Exercise directions » Using the records below, quote only the span that opens with the line containing "Image resolution: width=1368" and closes with the line containing "You are a computer-use agent. This", exactly and inclusively.

Dataset entries

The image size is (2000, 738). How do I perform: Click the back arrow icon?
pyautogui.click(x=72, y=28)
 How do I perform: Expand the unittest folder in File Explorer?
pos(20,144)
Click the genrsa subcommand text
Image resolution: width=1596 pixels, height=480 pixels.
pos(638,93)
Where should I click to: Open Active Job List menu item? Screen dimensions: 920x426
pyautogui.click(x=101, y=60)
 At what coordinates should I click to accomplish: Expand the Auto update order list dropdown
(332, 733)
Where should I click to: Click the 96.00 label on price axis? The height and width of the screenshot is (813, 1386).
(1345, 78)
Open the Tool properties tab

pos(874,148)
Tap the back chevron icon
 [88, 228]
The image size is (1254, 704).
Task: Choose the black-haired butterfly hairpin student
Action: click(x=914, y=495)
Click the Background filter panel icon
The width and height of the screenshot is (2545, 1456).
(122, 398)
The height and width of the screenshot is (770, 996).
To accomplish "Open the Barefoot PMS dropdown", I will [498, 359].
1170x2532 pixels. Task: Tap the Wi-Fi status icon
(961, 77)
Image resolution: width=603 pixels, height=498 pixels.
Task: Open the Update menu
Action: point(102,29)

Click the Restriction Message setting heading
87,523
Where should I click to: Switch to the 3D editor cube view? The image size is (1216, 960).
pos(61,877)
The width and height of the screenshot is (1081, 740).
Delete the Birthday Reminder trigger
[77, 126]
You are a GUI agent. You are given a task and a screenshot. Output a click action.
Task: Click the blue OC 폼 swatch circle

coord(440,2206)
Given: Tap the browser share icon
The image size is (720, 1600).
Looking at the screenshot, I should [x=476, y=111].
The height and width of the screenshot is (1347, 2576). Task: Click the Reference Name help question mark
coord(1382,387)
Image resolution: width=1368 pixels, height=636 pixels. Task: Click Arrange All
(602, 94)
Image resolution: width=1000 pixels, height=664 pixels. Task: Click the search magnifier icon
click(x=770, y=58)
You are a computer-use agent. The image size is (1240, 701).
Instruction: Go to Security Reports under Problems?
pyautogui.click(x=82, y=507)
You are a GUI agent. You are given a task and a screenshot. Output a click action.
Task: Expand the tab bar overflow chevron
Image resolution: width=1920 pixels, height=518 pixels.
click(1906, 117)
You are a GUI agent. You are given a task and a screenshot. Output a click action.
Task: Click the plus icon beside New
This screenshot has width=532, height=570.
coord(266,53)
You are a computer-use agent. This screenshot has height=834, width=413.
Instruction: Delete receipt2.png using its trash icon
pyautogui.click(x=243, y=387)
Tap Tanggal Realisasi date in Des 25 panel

Exercise solution »
Image resolution: width=1368 pixels, height=636 pixels. Task: Click Arrange All
(602, 94)
Image resolution: width=1000 pixels, height=664 pixels. Task: Click the search magnifier icon
click(x=770, y=58)
You are a computer-use agent. The image size is (1240, 701).
Instruction: Go to Security Reports under Problems?
pyautogui.click(x=82, y=507)
You are a GUI agent. You are given a task and a screenshot. Output a click action.
Task: Expand the tab bar overflow chevron
Image resolution: width=1920 pixels, height=518 pixels.
click(1906, 117)
You are a GUI agent. You are given a task and a screenshot. Output a click action.
Task: Click the plus icon beside New
This screenshot has width=532, height=570.
coord(266,53)
You are a computer-use agent. This screenshot has height=834, width=413.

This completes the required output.